* _THE TASK_:
Find the line containing "Home (144, 106)" in the records below. Copy exactly that line and each one after it, ending at the line containing "[one two three] (16, 56)", and nothing more.
⟨
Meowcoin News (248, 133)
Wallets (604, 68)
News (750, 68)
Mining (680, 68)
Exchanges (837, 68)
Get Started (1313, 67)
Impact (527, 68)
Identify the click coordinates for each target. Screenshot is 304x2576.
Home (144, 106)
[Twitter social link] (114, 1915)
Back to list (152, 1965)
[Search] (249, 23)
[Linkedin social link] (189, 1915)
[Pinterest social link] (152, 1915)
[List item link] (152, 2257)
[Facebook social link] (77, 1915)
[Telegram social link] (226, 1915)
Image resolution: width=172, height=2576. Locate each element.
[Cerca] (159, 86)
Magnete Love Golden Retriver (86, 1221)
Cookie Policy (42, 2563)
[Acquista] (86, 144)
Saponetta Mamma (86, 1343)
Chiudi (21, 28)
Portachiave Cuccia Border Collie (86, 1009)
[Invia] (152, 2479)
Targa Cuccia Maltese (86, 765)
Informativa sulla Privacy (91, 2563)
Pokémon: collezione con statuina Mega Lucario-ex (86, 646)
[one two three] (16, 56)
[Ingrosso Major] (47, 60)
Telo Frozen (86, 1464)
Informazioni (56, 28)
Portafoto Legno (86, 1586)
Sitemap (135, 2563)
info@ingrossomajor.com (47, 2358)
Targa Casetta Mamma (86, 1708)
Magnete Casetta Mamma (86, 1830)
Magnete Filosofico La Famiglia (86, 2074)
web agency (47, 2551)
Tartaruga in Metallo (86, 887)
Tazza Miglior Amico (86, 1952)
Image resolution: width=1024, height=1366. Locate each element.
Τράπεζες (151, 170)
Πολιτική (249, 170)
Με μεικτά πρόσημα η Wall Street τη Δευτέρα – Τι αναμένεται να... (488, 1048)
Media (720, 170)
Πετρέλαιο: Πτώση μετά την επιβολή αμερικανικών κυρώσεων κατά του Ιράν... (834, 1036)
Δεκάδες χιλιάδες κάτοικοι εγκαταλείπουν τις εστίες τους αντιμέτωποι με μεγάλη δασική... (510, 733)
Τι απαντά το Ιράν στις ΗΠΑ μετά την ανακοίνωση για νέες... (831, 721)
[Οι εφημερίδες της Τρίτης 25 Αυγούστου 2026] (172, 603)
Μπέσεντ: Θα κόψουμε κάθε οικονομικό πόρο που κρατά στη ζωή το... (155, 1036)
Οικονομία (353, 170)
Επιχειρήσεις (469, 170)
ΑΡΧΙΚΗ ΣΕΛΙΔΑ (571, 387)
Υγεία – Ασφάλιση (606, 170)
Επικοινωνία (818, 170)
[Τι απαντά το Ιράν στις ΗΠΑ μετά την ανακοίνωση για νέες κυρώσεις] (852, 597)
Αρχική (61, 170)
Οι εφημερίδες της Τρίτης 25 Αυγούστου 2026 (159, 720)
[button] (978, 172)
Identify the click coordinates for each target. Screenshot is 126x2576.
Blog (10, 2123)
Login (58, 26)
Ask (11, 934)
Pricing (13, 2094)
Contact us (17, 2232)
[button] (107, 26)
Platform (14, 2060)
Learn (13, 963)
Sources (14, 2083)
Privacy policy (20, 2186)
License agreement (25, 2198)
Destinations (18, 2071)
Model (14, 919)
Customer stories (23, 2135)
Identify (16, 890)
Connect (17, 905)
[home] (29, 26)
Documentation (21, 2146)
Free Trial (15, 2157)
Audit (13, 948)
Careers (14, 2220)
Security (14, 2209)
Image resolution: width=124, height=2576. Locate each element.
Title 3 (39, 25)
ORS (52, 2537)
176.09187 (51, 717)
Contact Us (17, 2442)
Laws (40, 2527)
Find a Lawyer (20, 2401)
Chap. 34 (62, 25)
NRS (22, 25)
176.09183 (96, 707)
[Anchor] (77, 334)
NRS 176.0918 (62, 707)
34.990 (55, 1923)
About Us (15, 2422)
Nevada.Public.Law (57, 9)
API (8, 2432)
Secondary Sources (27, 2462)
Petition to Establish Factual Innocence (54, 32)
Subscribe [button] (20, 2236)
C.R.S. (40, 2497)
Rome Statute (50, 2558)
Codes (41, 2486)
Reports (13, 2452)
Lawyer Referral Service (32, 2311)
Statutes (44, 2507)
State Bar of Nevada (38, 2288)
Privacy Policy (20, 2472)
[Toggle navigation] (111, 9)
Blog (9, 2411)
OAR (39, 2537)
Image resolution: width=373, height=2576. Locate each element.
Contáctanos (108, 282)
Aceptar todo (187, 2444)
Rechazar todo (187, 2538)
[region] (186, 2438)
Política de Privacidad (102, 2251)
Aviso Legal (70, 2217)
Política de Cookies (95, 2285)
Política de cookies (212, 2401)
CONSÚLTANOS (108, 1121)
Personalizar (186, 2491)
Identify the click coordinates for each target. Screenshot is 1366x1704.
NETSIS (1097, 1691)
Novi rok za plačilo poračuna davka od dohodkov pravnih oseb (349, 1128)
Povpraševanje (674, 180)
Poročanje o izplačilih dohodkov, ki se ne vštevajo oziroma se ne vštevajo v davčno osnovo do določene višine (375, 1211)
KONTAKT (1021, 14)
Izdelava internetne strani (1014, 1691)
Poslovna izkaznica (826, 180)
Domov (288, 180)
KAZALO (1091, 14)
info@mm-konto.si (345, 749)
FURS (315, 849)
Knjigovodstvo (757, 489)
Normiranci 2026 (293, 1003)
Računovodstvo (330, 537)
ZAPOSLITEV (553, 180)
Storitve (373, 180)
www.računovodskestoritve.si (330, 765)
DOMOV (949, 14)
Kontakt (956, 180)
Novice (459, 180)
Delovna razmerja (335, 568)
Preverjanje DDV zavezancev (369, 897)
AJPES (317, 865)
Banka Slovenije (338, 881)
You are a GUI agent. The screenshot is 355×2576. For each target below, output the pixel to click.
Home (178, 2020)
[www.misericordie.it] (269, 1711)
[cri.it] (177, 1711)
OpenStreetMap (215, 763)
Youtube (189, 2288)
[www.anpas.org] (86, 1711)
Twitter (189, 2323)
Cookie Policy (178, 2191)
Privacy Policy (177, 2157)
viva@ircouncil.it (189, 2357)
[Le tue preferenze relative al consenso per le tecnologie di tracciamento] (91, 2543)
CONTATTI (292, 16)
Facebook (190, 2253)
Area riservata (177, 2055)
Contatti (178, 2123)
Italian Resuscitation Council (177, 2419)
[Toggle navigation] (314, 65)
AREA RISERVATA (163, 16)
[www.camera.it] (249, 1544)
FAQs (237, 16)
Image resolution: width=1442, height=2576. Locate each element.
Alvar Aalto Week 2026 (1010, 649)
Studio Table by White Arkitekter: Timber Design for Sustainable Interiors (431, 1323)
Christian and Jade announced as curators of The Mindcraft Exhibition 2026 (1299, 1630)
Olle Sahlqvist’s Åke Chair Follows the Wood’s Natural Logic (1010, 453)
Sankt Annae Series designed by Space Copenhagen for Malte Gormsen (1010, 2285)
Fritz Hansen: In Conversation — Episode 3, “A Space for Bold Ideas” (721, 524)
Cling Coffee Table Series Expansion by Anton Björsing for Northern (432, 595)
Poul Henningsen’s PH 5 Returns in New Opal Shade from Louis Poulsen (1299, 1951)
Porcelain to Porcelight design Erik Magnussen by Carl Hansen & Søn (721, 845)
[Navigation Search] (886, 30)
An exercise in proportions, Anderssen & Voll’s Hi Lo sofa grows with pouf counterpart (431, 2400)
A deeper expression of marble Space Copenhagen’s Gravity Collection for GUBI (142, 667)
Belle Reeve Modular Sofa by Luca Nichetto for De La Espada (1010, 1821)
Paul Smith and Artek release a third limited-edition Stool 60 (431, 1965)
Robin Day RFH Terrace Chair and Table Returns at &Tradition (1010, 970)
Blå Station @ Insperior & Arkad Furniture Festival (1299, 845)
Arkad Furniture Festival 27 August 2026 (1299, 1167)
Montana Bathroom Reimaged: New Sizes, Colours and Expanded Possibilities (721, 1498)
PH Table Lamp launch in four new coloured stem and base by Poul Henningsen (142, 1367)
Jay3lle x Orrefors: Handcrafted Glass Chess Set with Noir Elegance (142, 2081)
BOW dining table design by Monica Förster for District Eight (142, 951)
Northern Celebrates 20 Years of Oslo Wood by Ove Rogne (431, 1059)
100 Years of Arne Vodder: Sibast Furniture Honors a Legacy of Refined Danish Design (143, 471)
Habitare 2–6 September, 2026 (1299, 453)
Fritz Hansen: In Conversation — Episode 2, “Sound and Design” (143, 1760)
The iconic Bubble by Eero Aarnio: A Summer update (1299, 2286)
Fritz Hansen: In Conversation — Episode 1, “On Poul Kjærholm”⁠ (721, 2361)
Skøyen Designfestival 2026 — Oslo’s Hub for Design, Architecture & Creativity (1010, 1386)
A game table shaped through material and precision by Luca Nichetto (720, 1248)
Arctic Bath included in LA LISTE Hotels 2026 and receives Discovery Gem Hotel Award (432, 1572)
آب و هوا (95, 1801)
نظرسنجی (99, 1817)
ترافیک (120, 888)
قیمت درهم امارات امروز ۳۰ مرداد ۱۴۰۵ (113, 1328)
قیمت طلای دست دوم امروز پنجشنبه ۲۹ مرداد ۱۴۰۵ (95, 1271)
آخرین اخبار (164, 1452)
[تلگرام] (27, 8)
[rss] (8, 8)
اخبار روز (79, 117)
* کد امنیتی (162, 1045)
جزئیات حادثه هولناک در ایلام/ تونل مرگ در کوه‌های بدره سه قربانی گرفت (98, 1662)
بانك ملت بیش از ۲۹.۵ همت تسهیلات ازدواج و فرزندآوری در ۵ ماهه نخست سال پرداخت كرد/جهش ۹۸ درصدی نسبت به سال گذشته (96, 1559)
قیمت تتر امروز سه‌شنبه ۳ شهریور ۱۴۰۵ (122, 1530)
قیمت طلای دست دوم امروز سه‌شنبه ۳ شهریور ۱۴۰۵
⟩
* _TASK OUTPUT_:
Home (144, 106)
[Twitter social link] (114, 1915)
Back to list (152, 1965)
[Search] (249, 23)
[Linkedin social link] (189, 1915)
[Pinterest social link] (152, 1915)
[List item link] (152, 2257)
[Facebook social link] (77, 1915)
[Telegram social link] (226, 1915)
Image resolution: width=172, height=2576. Locate each element.
[Cerca] (159, 86)
Magnete Love Golden Retriver (86, 1221)
Cookie Policy (42, 2563)
[Acquista] (86, 144)
Saponetta Mamma (86, 1343)
Chiudi (21, 28)
Portachiave Cuccia Border Collie (86, 1009)
[Invia] (152, 2479)
Targa Cuccia Maltese (86, 765)
Informativa sulla Privacy (91, 2563)
Pokémon: collezione con statuina Mega Lucario-ex (86, 646)
[one two three] (16, 56)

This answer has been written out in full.